L'allarme Pirelli: almeno due soste obbligatorie?

A complicare ulteriormente i piani strategici delle squadre ci pensa la Pirelli, che dopo aver esaminato i dati di utilizzo dei pneumatici nella giornata di venerdì ha lanciato un avvertimento chiaro: il degrado delle gomme potrebbe essere sufficientemente elevato da rendere necessarie almeno due soste durante la gara. Si tratterebbe di un cambio di paradigma rispetto alle ultime stagioni, in cui la strategia a una sola sosta era spesso quella vincente sul tracciato di Spielberg.

Una gara a due soste cambia tutto: aumenta l'importanza dell'undercut e dell'overcut, moltiplica le variabili strategiche e potrebbe rimescolare le carte in modo imprevedibile. Per la Ferrari, che già fatica sul ritmo di base, una gestione strategica impeccabile sarà fondamentale per non perdere ulteriore terreno dai rivali. Per la Mercedes di Antonelli, invece, potrebbe rappresentare un'ulteriore opportunità per allungare in campionato.

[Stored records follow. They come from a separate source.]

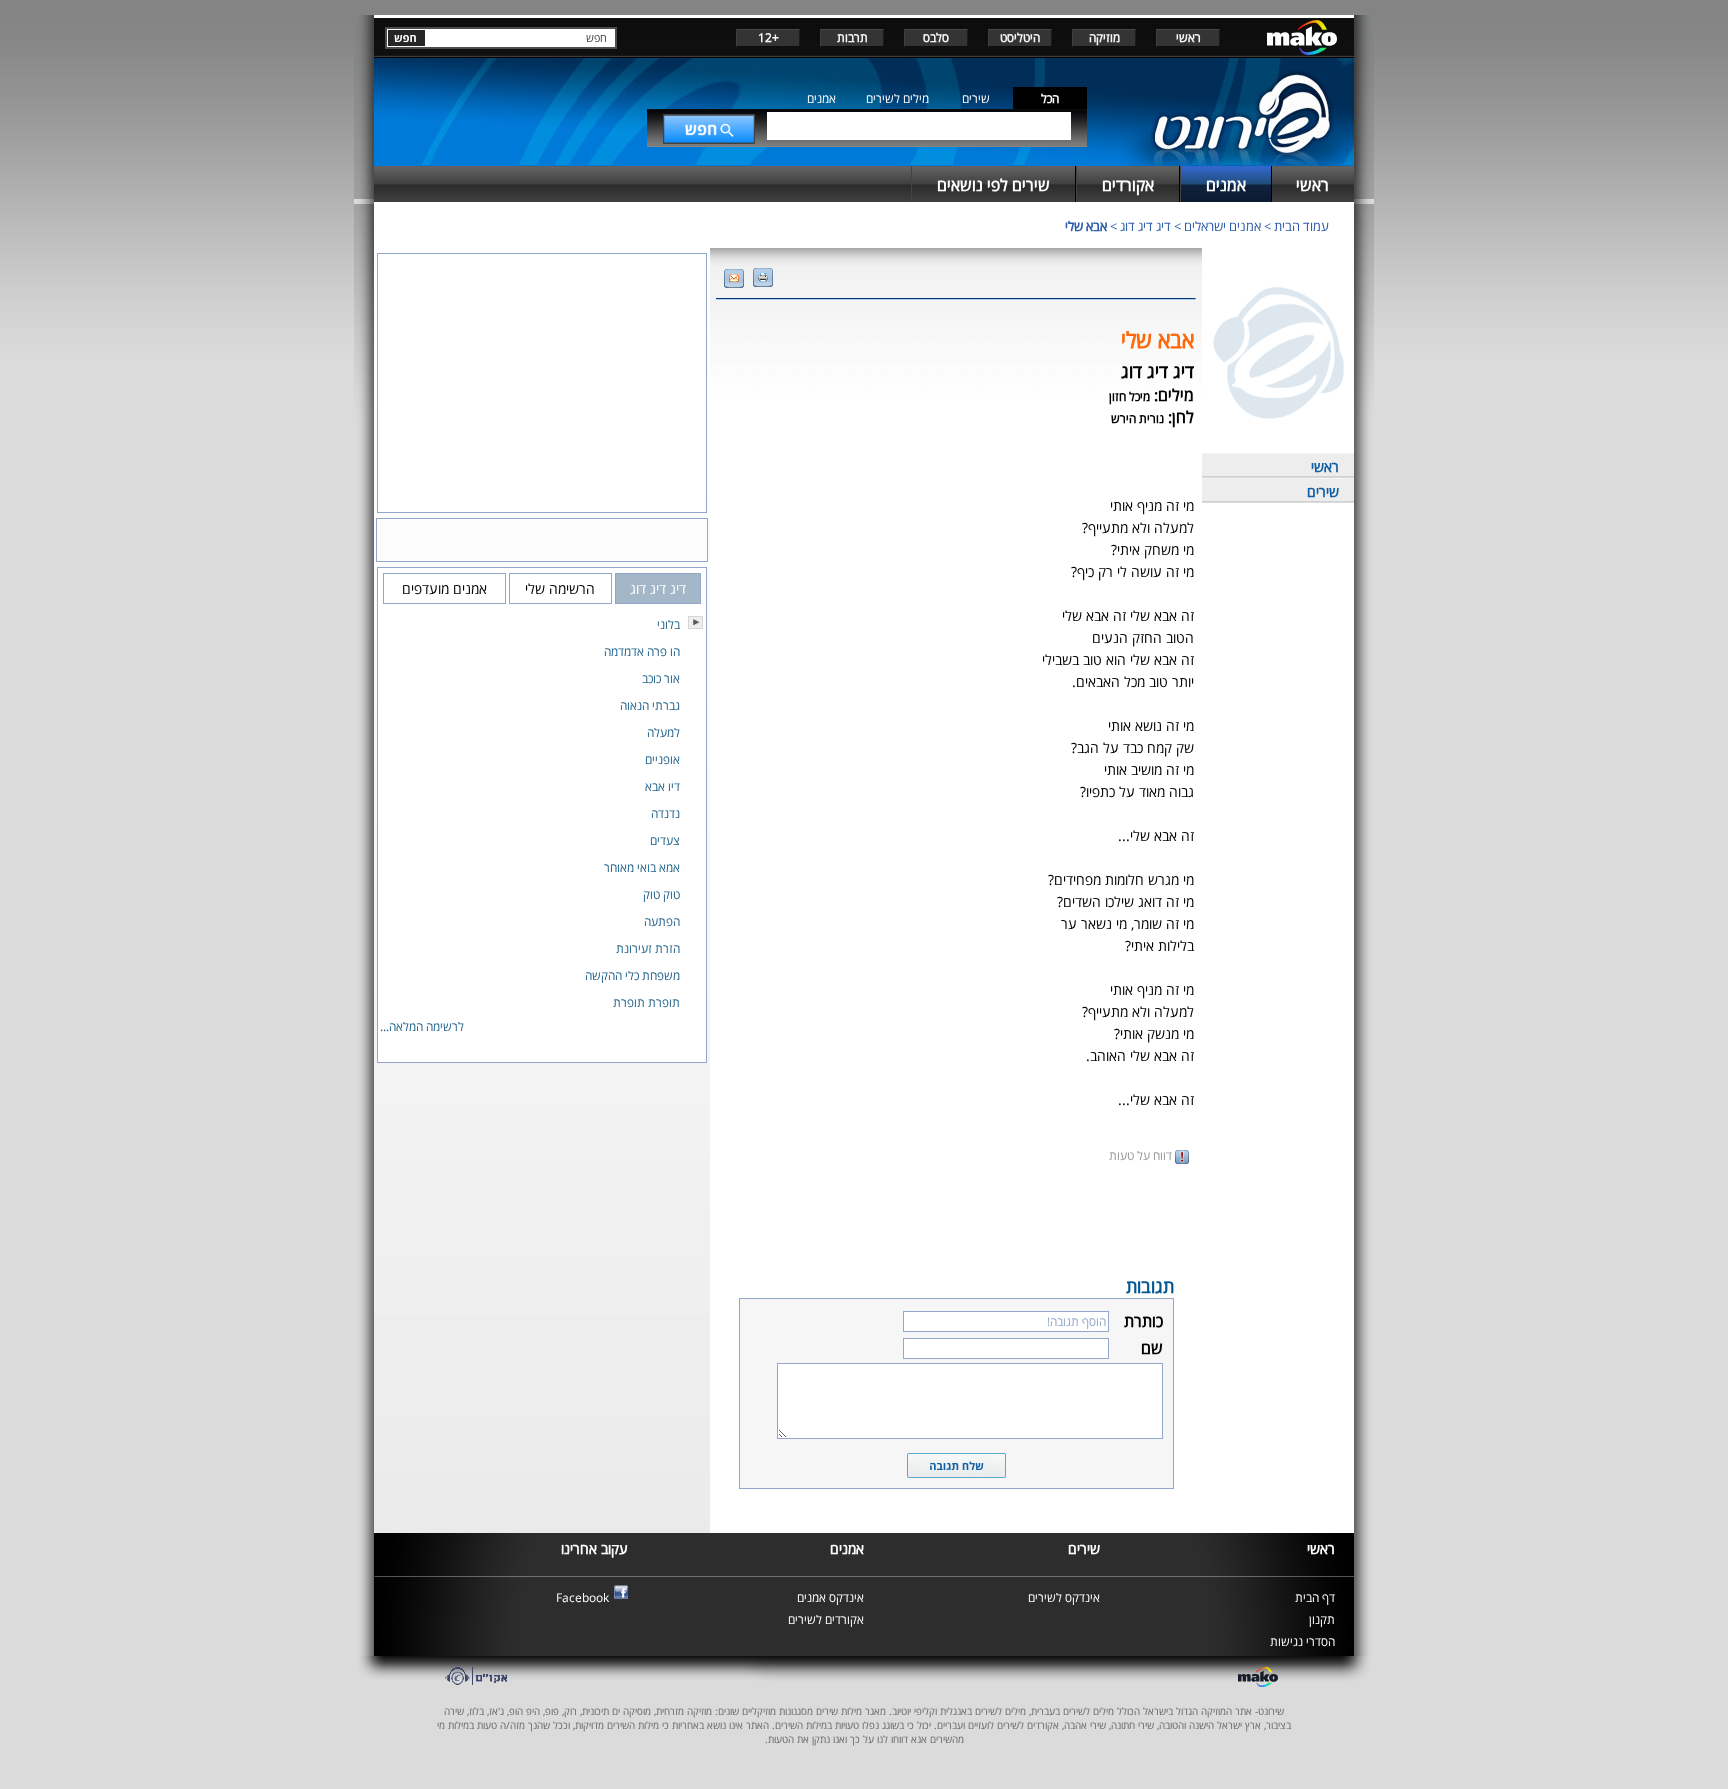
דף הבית (1315, 1597)
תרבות (852, 37)
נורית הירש (1137, 418)
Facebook (582, 1597)
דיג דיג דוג (1145, 226)
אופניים (662, 759)
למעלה (663, 732)
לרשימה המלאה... (422, 1026)
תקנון (1322, 1619)
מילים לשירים (897, 98)
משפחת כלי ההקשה (632, 975)
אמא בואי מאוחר (642, 867)
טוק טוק (661, 894)
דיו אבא (662, 786)
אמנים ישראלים (1222, 226)
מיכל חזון (1129, 396)
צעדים (665, 840)
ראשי (1188, 37)
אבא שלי (1086, 226)
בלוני (668, 624)
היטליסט (1020, 37)
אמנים (821, 98)
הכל (1050, 98)
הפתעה (662, 921)
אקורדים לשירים (826, 1619)
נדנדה (665, 813)
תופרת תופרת (646, 1002)
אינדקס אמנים (830, 1597)
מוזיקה (1104, 37)
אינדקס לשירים (1064, 1597)
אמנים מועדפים (444, 588)
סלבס (936, 37)
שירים (976, 98)
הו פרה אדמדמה (642, 651)
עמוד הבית (1301, 226)
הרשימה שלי (560, 588)
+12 (768, 37)
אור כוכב (661, 678)
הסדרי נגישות (1302, 1641)
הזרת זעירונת (648, 948)
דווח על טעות (1142, 1155)
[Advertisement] (956, 1218)
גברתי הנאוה (650, 705)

La situazione di Hamilton e le prospettive per il weekend

Non va dimenticato Lewis Hamilton, l'altro pilota della Ferrari. Il sette volte campione del mondo sta ancora cercando la sua intesa perfetta con la SF-26, un processo lungo e complesso che a tratti sembra dare segnali positivi e ad altri ricade in una certa incertezza. Al Red Bull Ring, Hamilton ha lavorato intensamente con i tecnici per cercare di capire i limiti dell'aggiornamento, ma anche per lui il bilancio del venerdì non è esaltante.

La speranza è che, come accaduto in altre occasioni nel corso di questa stagione, la Ferrari riesca a compiere un salto di qualità tra il venerdì e le qualifiche del sabato. La Scuderia ha dimostrato di saper lavorare bene nelle ore notturne, ottimizzando setup e assetti per estrarre il massimo nelle sessioni che contano. Ma il divario mostrato nei long run è reale, e colmarlo in pochi ore sarà tutt'altro che semplice.

Conclusioni: un venerdì che apre scenari preoccupanti per Maranello

Il venerdì di Spielberg consegna alla Formula 1 2026 un quadro abbastanza chiaro: Mercedes è la squadra da battere, con Antonelli in forma smagliante e Russell a fare da solida spalla. McLaren è seconda forza ma con il problema del degrado. Ferrari è in difficoltà, almeno sul passo gara, e l'aggiornamento introdotto non sembra aver portato i benefici sperati.

Per i tifosi del Cavallino è un venerdì amaro, ma la stagione è lunga e il campionato ancora aperto. La Ferrari ha le risorse, i talenti e la determinazione per reagire — lo ha dimostrato in Spagna poche settimane fa. Ora servono risposte concrete: dalle qualifiche del sabato e, soprattutto, dalla gara della domenica. Spielberg non perdona, ma può anche riservare sorprese. E la Ferrari, si sa, è abituata a stupire.